Александр Македонский. Трилогия
Шрифт:
На скулах её выступил румянец; рыжие волосы, казалось, сами собой поднялись на голове, серые глаза распахнулись… Он смотрел на неё, как завороженный, — и думал, что нет больше в мире других таких глаз, с таким ужасным взглядом.
— Так значит ты уже взрослый! Мужчина! А я — твоя мать, которая тебя выносила, вынянчила, выкормила… Которая дралась за тебя, когда царь готов был выкинуть тебя, как бездомного пса, чтобы возвысить своего ублюдка…

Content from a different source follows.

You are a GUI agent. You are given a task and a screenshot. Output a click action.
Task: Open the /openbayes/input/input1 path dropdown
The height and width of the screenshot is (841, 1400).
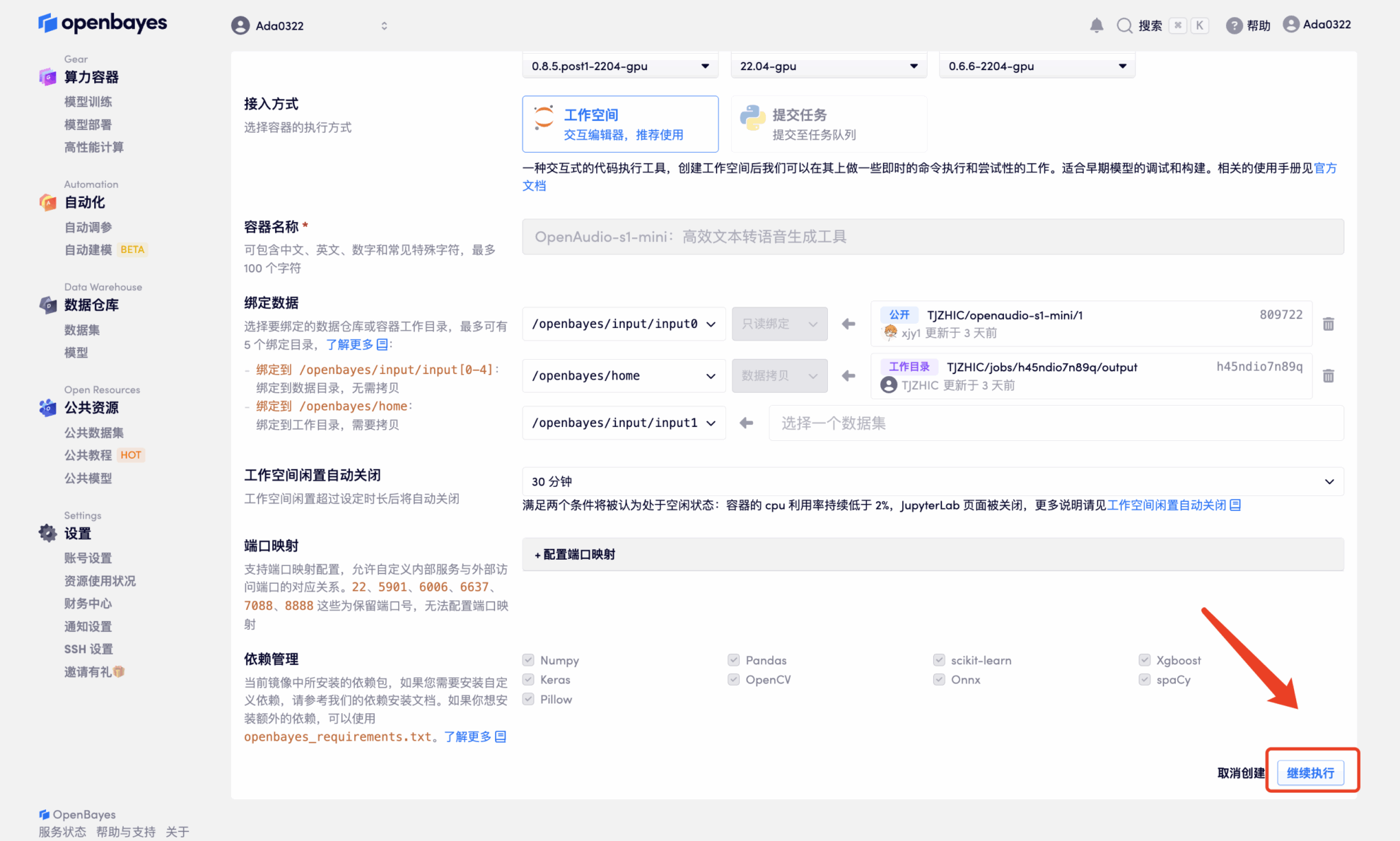tap(623, 423)
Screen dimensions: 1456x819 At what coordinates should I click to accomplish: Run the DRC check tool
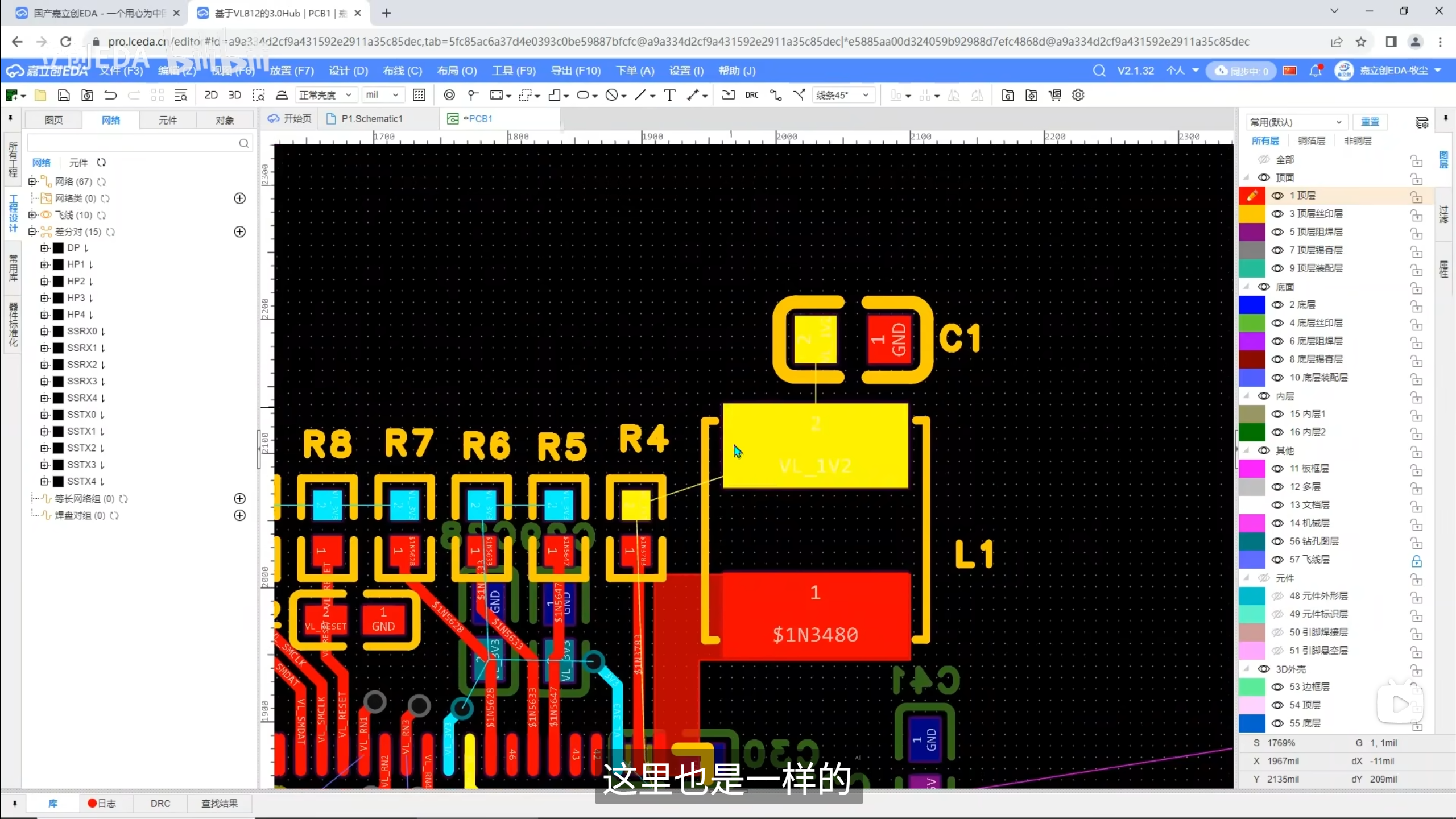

Она сверлила его взглядом женщины, насылающей проклятье. Он её ни о чём не спрашивал: достаточно было того, что она
— Я жила для тебя, только для тебя, каждый день жизни моей! С самого момента твоего зачатия, да, задолго до того, как ты увидел солнечный свет!.. Я прошла ради тебя огонь и тьму, я даже в царство мёртвых входила!.. А теперь ты сговорился с ним отделаться от меня, как от крестьянской бабы?!.. Да, теперь я верю — ты действительно его сын!
Он стоял молча. Клеопатра уронила челнок и закричала яростно:
— Отец нехороший, я его не люблю, я маму больше люблю!..
Они на неё даже не оглянулись. Она заплакала, но этого никто не слышал.
— Придёт время, ты вспомнишь этот день!.. — Да, подумал он, такое не скоро забудешь. — Ну?!.. Неужели тебе нечего ответить?!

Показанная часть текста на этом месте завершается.